Encontrei o círculo numa clareira. Queimado na terra. Carbonizado, enegrecido, mas pulsando levemente sob as cinzas. No centro: um cubo pequeno, metálico. Liso. Sem emendas. Sem reflexos. Apenas frio.
Eu o peguei. Esse foi meu segundo erro.
No momento em que meus dedos tocaram o metal, algo estalou no meu cérebro. Como uma porta se abrindo. Imagens inundaram minha mente — flashes de cidades derretendo, pessoas levitando em feixes de luz, o tempo colapsando sobre si mesmo. Uma contagem regressiva começou atrás dos meus olhos.
“Não está pronto”, a voz ecoou novamente, mais fraca dessa vez, como se estivesse enterrada atrás de um vidro.
Quando acordei de novo, o cubo tinha sumido. Mas algo ficou.
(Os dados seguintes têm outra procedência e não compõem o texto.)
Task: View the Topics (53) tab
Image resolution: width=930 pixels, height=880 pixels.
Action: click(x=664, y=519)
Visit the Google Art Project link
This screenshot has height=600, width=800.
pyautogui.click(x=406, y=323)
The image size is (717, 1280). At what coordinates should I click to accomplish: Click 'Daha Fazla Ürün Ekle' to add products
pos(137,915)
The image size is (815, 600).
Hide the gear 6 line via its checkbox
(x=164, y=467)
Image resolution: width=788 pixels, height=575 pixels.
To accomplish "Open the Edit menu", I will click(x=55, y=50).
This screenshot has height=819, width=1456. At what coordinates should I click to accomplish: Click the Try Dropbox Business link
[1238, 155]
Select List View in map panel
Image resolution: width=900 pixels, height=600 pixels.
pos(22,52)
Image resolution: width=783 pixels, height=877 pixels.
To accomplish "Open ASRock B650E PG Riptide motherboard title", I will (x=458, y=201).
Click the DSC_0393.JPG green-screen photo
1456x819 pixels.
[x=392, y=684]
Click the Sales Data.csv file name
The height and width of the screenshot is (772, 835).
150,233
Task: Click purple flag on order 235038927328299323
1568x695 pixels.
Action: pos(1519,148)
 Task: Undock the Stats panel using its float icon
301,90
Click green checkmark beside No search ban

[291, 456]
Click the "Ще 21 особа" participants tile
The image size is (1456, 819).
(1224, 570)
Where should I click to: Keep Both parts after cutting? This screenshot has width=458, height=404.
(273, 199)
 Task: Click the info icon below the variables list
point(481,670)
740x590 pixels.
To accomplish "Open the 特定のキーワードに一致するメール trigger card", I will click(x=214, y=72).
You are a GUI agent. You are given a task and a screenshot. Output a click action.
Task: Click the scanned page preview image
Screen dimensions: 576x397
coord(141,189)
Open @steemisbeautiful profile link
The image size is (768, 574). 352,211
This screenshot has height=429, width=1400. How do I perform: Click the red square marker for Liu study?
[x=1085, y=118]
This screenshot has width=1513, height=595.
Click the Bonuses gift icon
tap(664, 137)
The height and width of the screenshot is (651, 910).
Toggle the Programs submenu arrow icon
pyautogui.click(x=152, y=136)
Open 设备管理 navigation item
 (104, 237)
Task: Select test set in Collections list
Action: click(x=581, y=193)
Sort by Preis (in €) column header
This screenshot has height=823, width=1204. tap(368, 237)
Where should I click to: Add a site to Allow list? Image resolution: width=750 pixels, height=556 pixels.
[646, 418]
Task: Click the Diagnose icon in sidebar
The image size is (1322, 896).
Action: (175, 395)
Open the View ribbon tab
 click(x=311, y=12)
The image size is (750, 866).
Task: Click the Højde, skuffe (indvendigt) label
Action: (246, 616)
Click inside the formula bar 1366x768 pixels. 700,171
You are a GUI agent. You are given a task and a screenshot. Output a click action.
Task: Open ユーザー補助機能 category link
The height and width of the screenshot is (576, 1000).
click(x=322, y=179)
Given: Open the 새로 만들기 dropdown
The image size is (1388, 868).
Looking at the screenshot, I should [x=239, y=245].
Agora eu ouço todas as noites — o zumbido. Está mais alto agora. Constante. Há algo por baixo disso, também. Um sussurro. Palavras que eu não deveria entender, mas entendo.
Eles estão voltando.
Não só por mim. Por todos.
Acho que fui escaneado. Marcado. Como um espécime numa placa de Petri. E aquele cubo? Não era um presente. Era uma chave.
Vi o céu se partir mais duas vezes desde então — fendas rápidas, sumindo em segundos. Sempre seguidas de luzes nas árvores, animais agindo estranho, eletrônicos morrendo sem motivo. Da última vez, meu reflexo não era eu. Só por um segundo. Mas ele sorriu.
Não durmo mais. Não de verdade. Vejo a forma deles na neblina, nas minhas janelas à noite, pairando logo atrás do vidro. Observando. Avaliando.
Esperando a contagem regressiva acabar.
E está quase na hora.
Eles disseram que eu não estava pronto.
Mas acho que todos estaremos… em breve.
E não teremos escolha.
Vou manter vocês atualizados… se eu conseguir. Se eu ainda for… eu.